Wednesday’s surge also saw 65% fines settle at the highest level since March 2017.
The price action in spot markets was mirrored by Dalian iron ore futures which finished Wednesday’s day session at 690.5 yuan a tonne, it’s highest closing level since trade in Chinese futures first began in 2013.
At one point futures hit limit-up, meaning the only thing preventing further gains were contract rules prohibiting it. It was that kind of a session.
The surge in physical and spot markets coincided with news that activity levels across China’s non-manufacturing sectors improved at the fastest rate since January 2018 in March.
Broader activity across China’s private sectors also improved the fastest pace since the middle of last year, indicating that attempts from policymakers to stimulate economic activity are working.
Along with bullish data and ongoing speculation surrounding the outlook for Brazilian and Australian seaborne supply, stronger steel prices in China also helped to boost sentiment towards the outlook for demand.
Rebar and hot-rolled coil futures traded on the Shanghai Futures Exchange lifted to 3,879 and 3,825 yuan a tonne respectively, adding to the gains seen earlier in the week.
“I think there’s still room for [iron ore prices] to go up, maybe around $5 to $6 a tonne more from the current level,” a Shanghai-based trader told Reuters. The trader said current iron ore demand from Chinese steel mills is “good”.

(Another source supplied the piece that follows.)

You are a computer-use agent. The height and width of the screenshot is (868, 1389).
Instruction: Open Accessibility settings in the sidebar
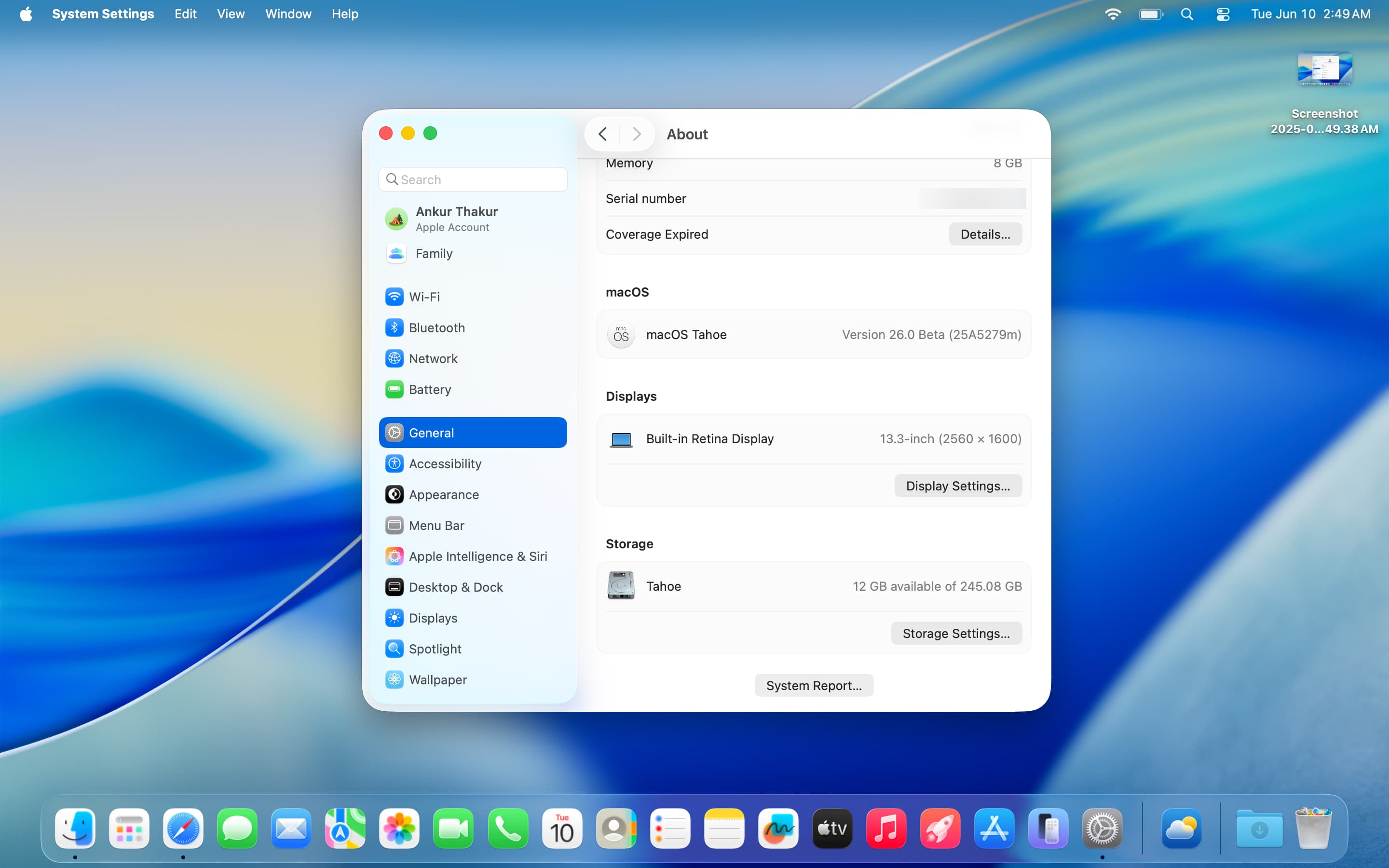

Given the scale of the move seen across iron ore price grades over the past week, adding to the massive gains seen late last year and in early 2019, analysts are now scrambling to make upward revisions to the price forecasts in the year ahead.
“Iron ore is looking a lot tighter than we envisaged three weeks ago in our most recent price forecast,” said analysts at Credit Suisse.

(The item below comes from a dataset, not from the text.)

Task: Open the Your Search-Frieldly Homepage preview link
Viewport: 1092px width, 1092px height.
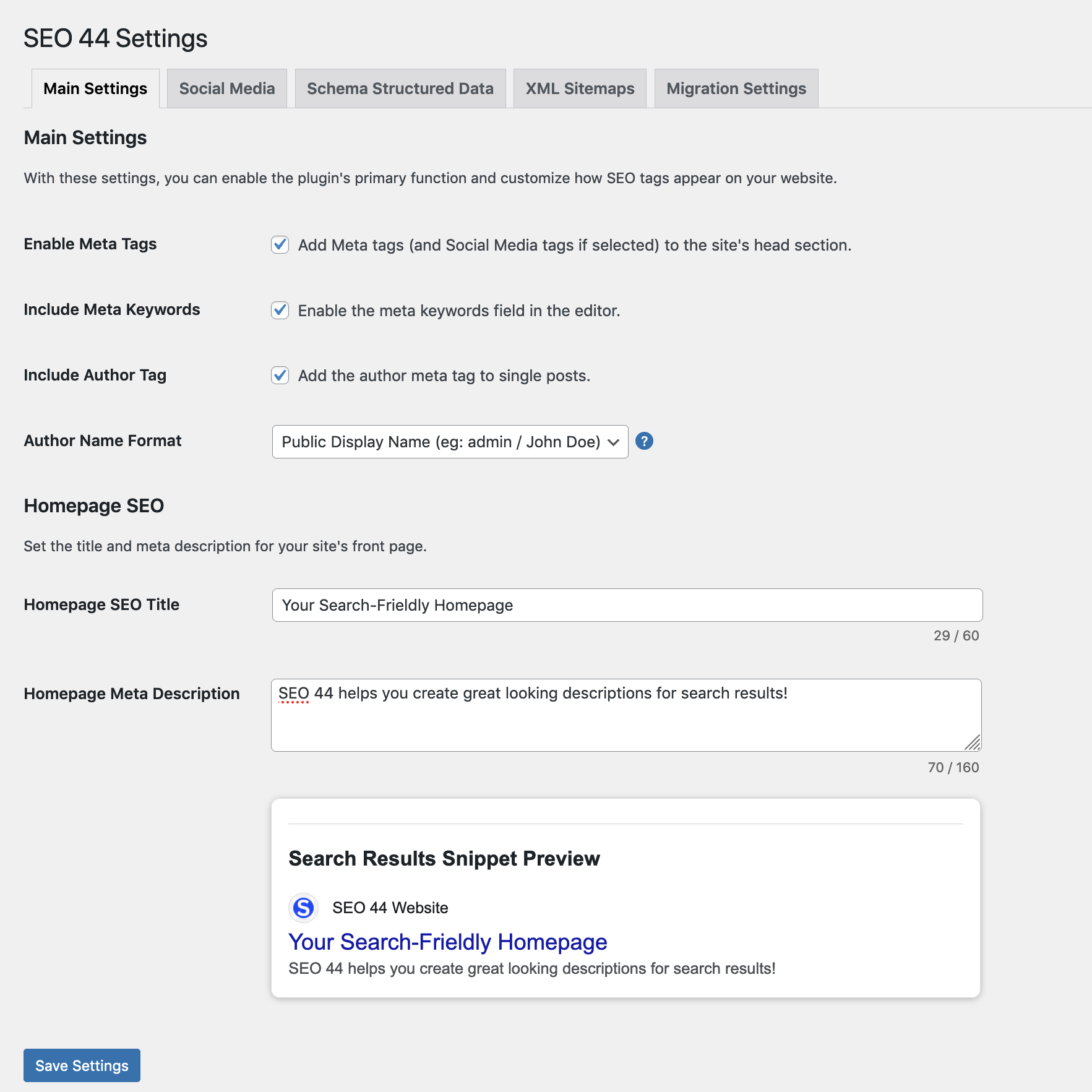Action: (447, 942)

“Based on the new supply guidance we assume a 30-40 million tonne iron ore supply shortfall for 2018 that could draw deeply on port inventories. With steel mills remaining destocked, our $80 a tonne price forecast for the year is now looking too low.”
Ian Littlewood, Commodity Researcher at Barclays Bank, was another to upgrade his price forecasts for the year ahead based on supply-side constraints.

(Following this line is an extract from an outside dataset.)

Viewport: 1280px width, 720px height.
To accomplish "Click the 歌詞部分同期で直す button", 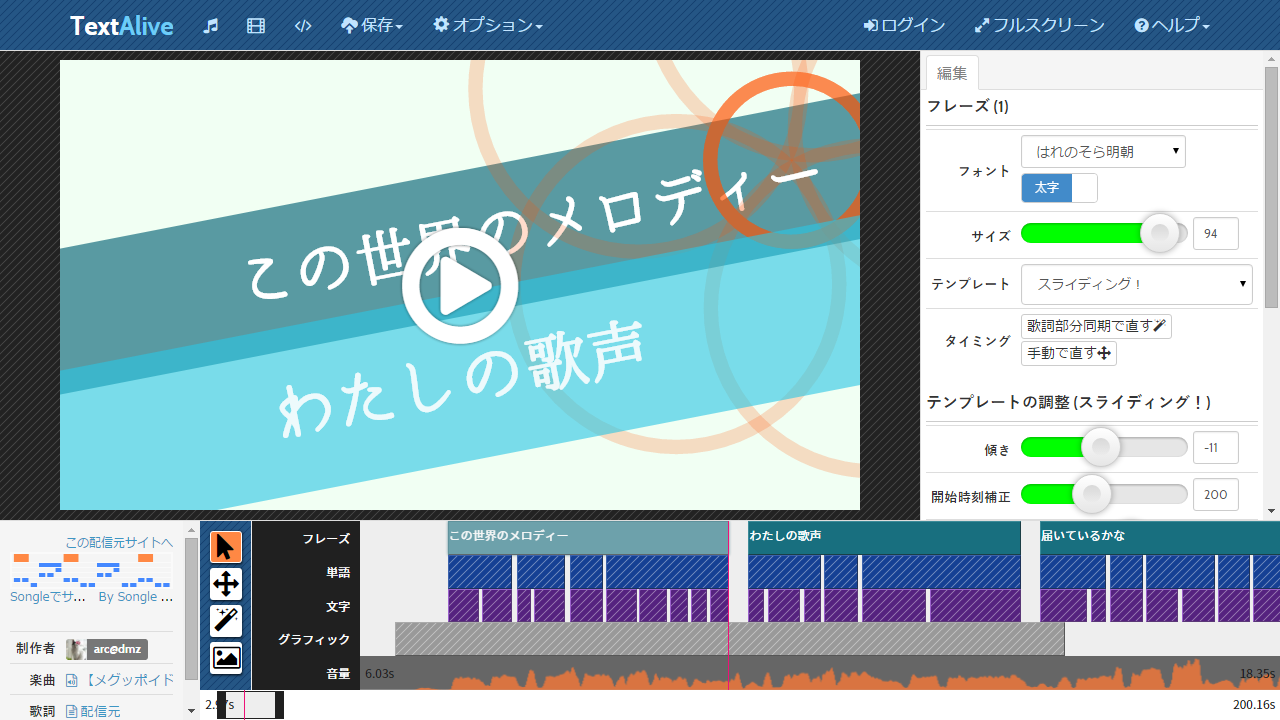I will tap(1096, 326).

“Higher prices are justified and we raise our full year forecast to $75 a tonne from $69 a tonne previously,” he said. “However, we retain the view that prices will move lower through the year as supply begins to recover.”
Hinting the price surge in spot markets may pause for breath on Thursday, Dalian iron ore futures reversed some of its earlier gain in overnight trade on Wednesday, closing the session at 678 yuan a tonne.
Coking coal and coke contracts also eased lower, suggesting recent weakness in coking coal markets may continue into Thursday’s trading session. In contrast, rebar and hot rolled coil futures were almost unchanged from the day session close.
While the rally in iron ore prices may pause for breath in the near-term, recent gains have been a big factor behind the lift in Australia’s international trade surplus over recent years. In February, the value of Australian iron ore exports hit the highest level on record, contributing to the record trade surplus of $4.8 billion achieved during the month.
Along with similar growth in the value of Australian coal and LNG exports, it’s been a major factor behind the improvement in Australia’s budget position, helping to boost government revenues. In turn, that’s allowed the government to announce income tax relief for many Australian workers, as announced in Tuesday’s Australian federal budget by Treasurer Josh Frydenberg.
“The lift in prices is boosting Australia’s national income, which is flowing through to higher tax revenues, providing the government with additional fiscal flexibility as evident in the recent budget updates,” said Andrew Hanlan, Senior Economist at Westpac Bank.
Other economists, based on recent price movements, believe there may be even further upside to come from a revenues perspective.
“Australia is presently riding the wave of higher export volumes, buoyant commodity prices and an Aussie dollar content to sit in the low 70 cent region — it’s a tasty trifecta,” said Gareth Aird Senior Economist at the Commonwealth Bank.
“We think that this commodity story has further to run… so a further upside surprise to the Government’s coffers looks probably.”